Harvard Women’s Health Watch says people who are lacking sleep “perform worse on daily tasks, are moody and irritable, and have a higher risk of getting into an accident than those who get their full eight hours of rest.” It can also lead to obesity, hypertension, stress and even cancer in the long term. Insomnia can be caused by underlying illnesses like thyroid disorder, anxiety, depression, arthritis, or asthma.
The need for more sleep increases as a person is deprived of sleep in previous days, causing a sleep debt. Although a person may get used to sleep deprivation, judgments, reaction times and other functions are impaired. Aging humans continue to need the amount of sleep they needed in early adulthood, but they tend to sleep more lightly and for shorter periods.
About half of people aged 65 years and older experience sleep issues like insomnia. Their deep sleep stages shorten and some completely stop. Medications may be one cause and the prescribing physician should be consulted.
Drowsiness during the day is a symptom of lack of sleep. Routinely falling asleep within five minutes of lying down or very brief sleep episodes in an awake person are symptoms of severe sleep deprivation or a sleep disorder. People may not even be aware of the microsleeps since sleepiness has become a norm in stressed western societies.
When having trouble sleeping, try some of these foods first:
- One of the few foods containing melatonin is oats. As humans age, their melatonin level drops off causing insomnia.

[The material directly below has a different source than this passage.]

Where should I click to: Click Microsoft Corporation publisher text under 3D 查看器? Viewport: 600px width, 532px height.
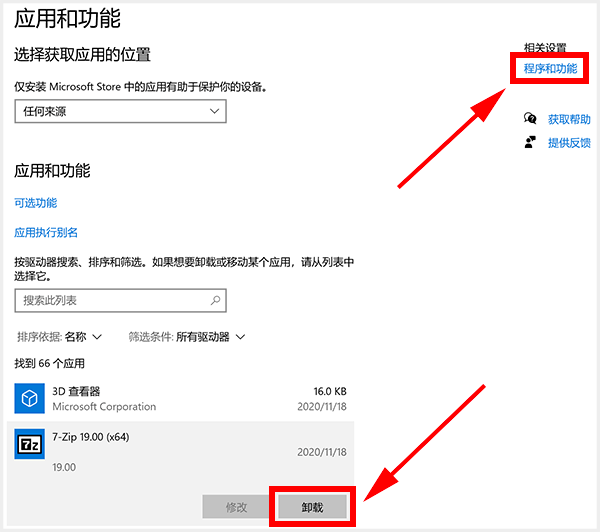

Since the amino acid tryptophan also makes people sleepy, adding a cup of warm milk to a half cup of oatmeal plus a teaspoon of honey, which is a natural relaxant, makes a great combination for sleep promotion.
- The highest amount of melatonin is found in sour cherries and research by the Journal of Medicinal Food suggests an 8-ounce glass of tart cherry juice drunk two hours before going to bed will fight age-related insomnia.
- Potassium stimulates deep sleep or slow-wave sleep and magnesium induces sleep so bananas are a great choice for going to sleep and staying asleep. Combine half a banana with about an ounce of almonds which are heavy in magnesium and tryptophan.
- Other food sleep aids are eating rice and beans for dinner four hours before bedtime, or a small snack of cheese and a few crackers at least a half hour before sleeping.
- Watch the attached video for a couple other foods to try.
There is also a treatment called chronotherapy in which the sleep cycle is shifted in small increments. For about a week, delay bedtime by three hours. Get a full night’s rest and continue the pattern until the preferred bedtime is reached. It must become a habit to wake up and go to sleep at the same time every day, including weekends.
If these eating and sleeping habit changes do not help, see a sleep specialist who may recommend a sleep study and find it necessary to sleep with a CPAP machine for sleep apnea. The FDA has also approved the American Sleep Association oral appliance which readjusts the position of the lower jaw forward, opening the back of the throat and reducing sleep apnea and snoring symptoms.
A physician may also recommend a laser procedure called uvulopalatopharyngoplasty for sleep apnea to remove excessive tissue at the back of the throat, or removal of tonsils and adenoids.